Last Updated on May 7, 2015, by eNotes Editorial. Word Count: 582
In the preface to one of his works, Donn Byrne made the rather immodest claim that he was the last of the great Irish storytellers. Certainly the statement was an exaggeration, but it nevertheless accurately identified the author’s two main appeals: his gift for engaging the reader’s imagination through romantic and effectively told tales; and his ability to capture in his prose the spirit of the Irish people and the beauty of the land where he grew up. All of Byrne’s fiction, whether novels or short stories, reflects these two concerns and reveals the author’s preoccupation with Irish themes and love of his childhood home.

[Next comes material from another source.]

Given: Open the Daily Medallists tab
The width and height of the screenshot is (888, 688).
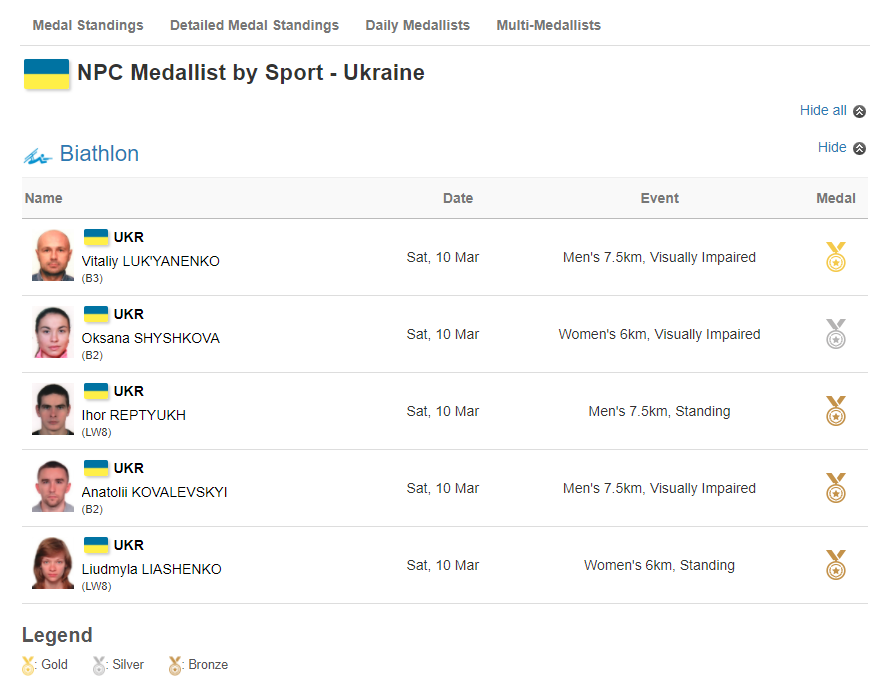Looking at the screenshot, I should click(x=417, y=25).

DESTINY BAY was the first of a series of Byrne’s works that were published posthumously. In form, it is a collection of nine short stories that are unified by their common narrator, Kerry MacFarlane, who will inherit his uncle’s estate in Destiny Bay. The point of view of Kerry—a thinly disguised version of the author as a young man—gives consistency to the tales as does Byrne’s use of the same cast of characters throughout the book with a different character coming into prominence in each new story. The characterizations in DESTINY BAY are not deep, but they are colorful and memorable in their lovable eccentricities. Leading the cast is the protective, patriarchal figure of Uncle Valentine, with his red beard so huge that it covers his chest like a breastplate, and his blind sister Jenepher, who whistles birdcalls and “sees,” with her wisdom and kindliness, much more clearly than anyone around her. The minor characters are equally romantic and eccentric: Uncle Cosimo, driven to alcohol over love of a Chinese girl he has seen but never met; his faithful gypsy friend Anselo, who travels six years to find Cosimo a replacement for the “Fair Maid of Wu”; James Carabine the prizefighter, who is taken in by a scheming New York singer and left heartbroken; the Spanish Duke’s shy and elusive “grandson,” who turns out to be Ann-Dolly; and her eventual husband, the courtly and sensitive dreamer Jenico.
The incidents that form the plots of Byrne’s stories are as romantically improbable as his characters. Stories such as that of Ann-Dolly’s disguise as Don Anthony, Cosimo’s deliverance from drink and subsequent missionary work in London, and Uncle Valentine’s twelve-year correspondence with Aunt Jenepher under the name of her dead lover Digory, abound in DESTINY BAY, but what ties such scattered events as these together is the ever-present Irish background. The nostalgic mood and vivid setting is established early in the first tale, and this setting remains almost as tangible a presence as the characters themselves throughout the book. Although Destiny Bay is not on any map of Ireland, Byrne’s stories make it a real place, with its thirty square miles of territory on the North Sea, unvisited by any trade save that of the gypsies; with its sometimes gentle, sometimes ruthless coast, and its brown bogland studded with flowers and inhabited only by snipes and moor hens; with its tall mountains purple with heather and its tiny, ten-house village of Ballyfale.
When Byrne died in 1928 in an automobile accident, he was only thirty-nine years old. When one reads his lyrical descriptions, rich with Gaelic imagery and vivid scenes of natural beauty, one feels that if his talent falls far short of excellence, he nevertheless died with a great deal of his potential yet unrealized.